AI Profiles
Give a long-running agent a stable identity, default space, and role-specific context.
An AI Profile is a stable identity for an agent that works for you over time.
Use one when an agent is more than a one-off chat: a reviewer, a researcher, a release helper, a writing partner, or a worker launched by a multi-agent tool. The profile tells Mem who that agent is, which memory space it usually belongs to, and which rules should shape its behavior before it starts working.
Why this exists
AI tools already have many places to keep behavior: AGENTS.md, CLAUDE.md, Cursor rules, Codex profiles, Hermes souls, and host-specific settings. That works until you have several agents and several hosts. Then "Codex" is not enough information. Codex may be running your reviewer today and your release helper tomorrow.
Mem separates two facts:
| Field | What it means |
|---|---|
| AI Profile | Which long-running agent is working, such as cindy or release-reviewer |
| Source app | Which runtime produced the event, such as codex, claude-code, or hermes |
The source app is provenance. It is not identity.
The first useful move
Create one profile only for a real recurring role.
For example:
- name:
Cindy - id:
cindy - default space:
product - role: "Review product-facing changes. Be concise. Check tests before approving."
Then start that worker with NMEM_AGENT_ID=cindy, or pass agent_id="cindy" through a supported MCP or API call. The next Context Bundle should show Cindy as the selected AI profile.
What an AI Profile can carry
An AI Profile can define:
- a display name and stable id
- a short description of the agent's role
- a default space for memory reads and writes
- profile-specific Rules
- optional host-local aliases, used only when an integration needs to map a stable host id to a Mem profile
Keep it small. A profile should answer "who is working?" and "where should they usually work?", not contain every instruction the agent may ever need.
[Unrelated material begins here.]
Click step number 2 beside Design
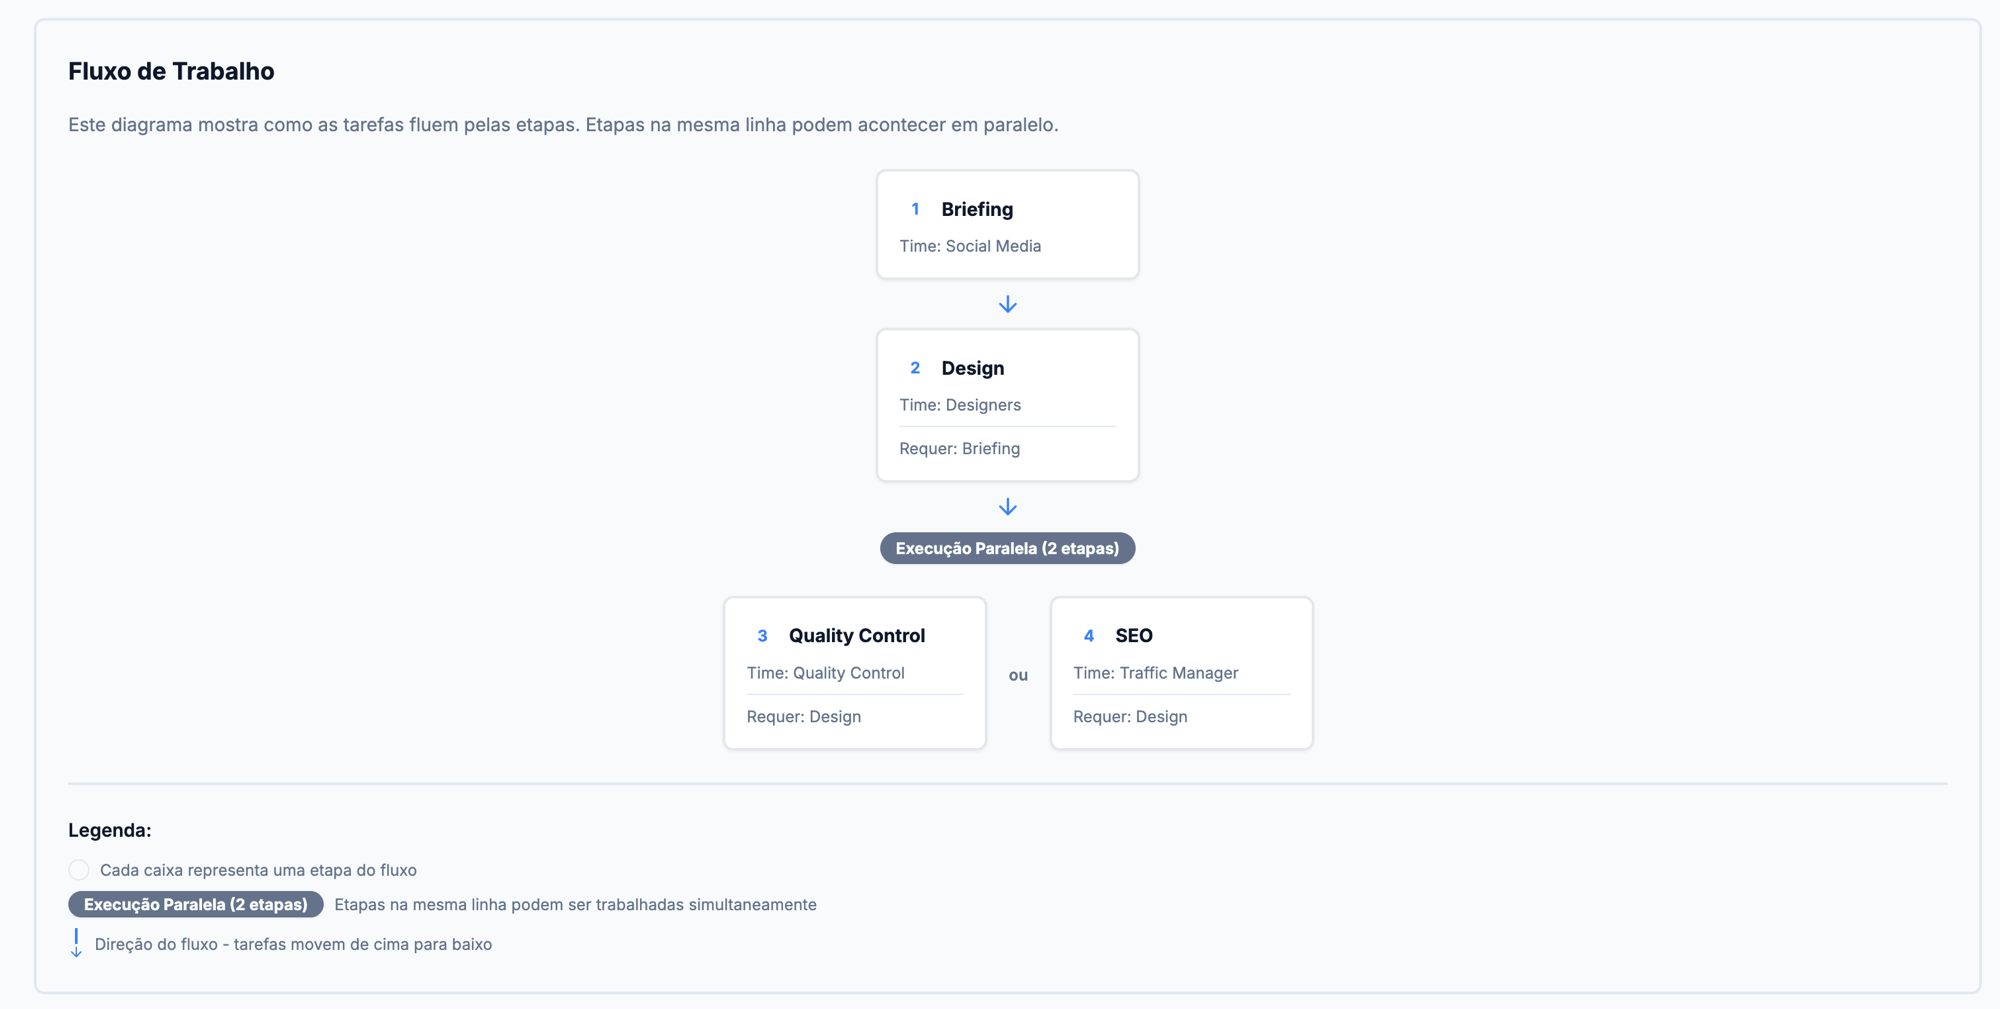915,368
How it differs from nearby concepts
| Concept | Use it for |
|---|---|
| Your Profile | Who you are, your language, aliases, and personal context |
| AI Profile | Who this long-running agent is |
| Space | Which lane of memory this work belongs to |
| Rule | What behavior should always apply |
| Skill | How to perform one repeatable task |
If the same agent should behave differently for a different job, create a new profile. Do not overload one identity with incompatible work just because the host makes it easy to reuse a name.
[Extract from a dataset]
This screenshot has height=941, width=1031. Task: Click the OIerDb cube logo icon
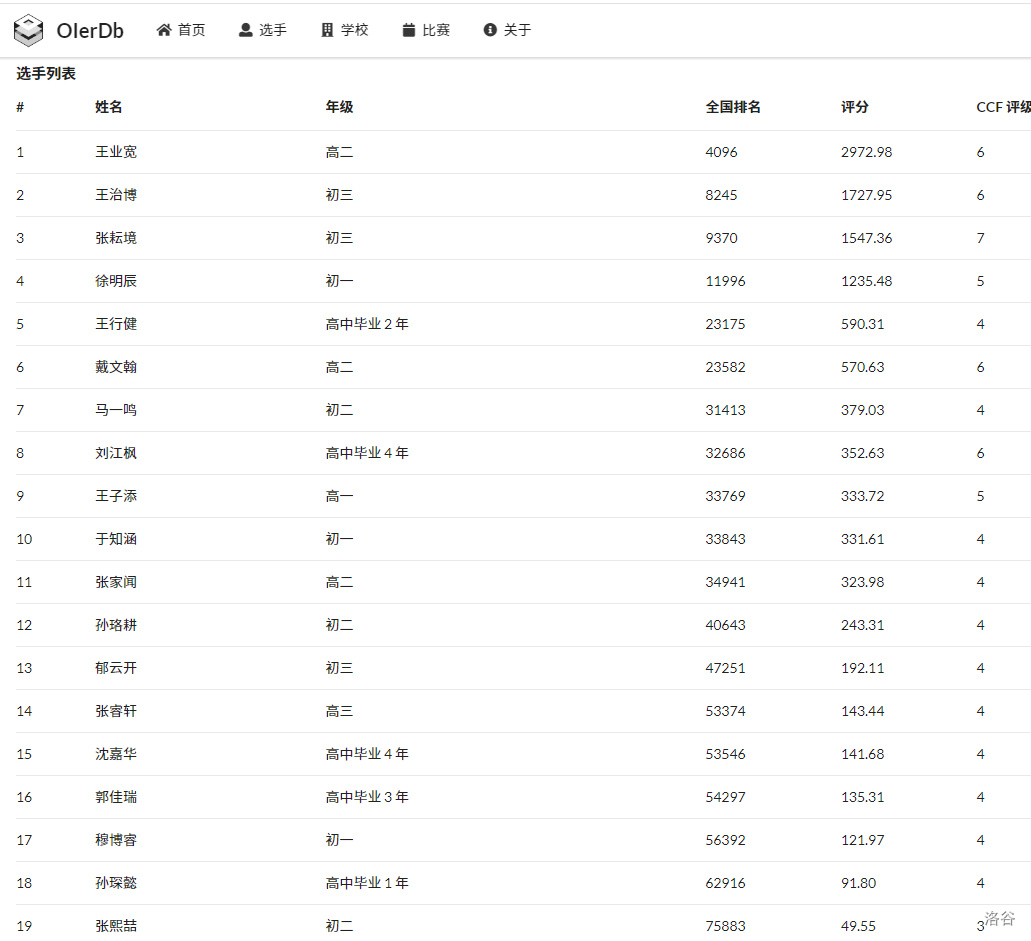click(29, 31)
How connected tools select it
Mem selects an AI Profile only from an explicit identity signal:
NMEM_AGENT_IDagent_idNMEM_HOST_AGENT_ID, when an integration maps a stable host-local idhost_agent_id, for the same advanced mapping over API or MCP
It does not select a profile from source_app. A plain Codex session should not become Cindy just because the source app is codex.
What to ignore for now
You do not need a profile for every chat window. The default profile is fine for normal use.
You do not need to create profiles for every tool you use. Create profiles for stable roles, not for runtimes.
You do not need to design a full team hierarchy. Start with one real agent that comes back often.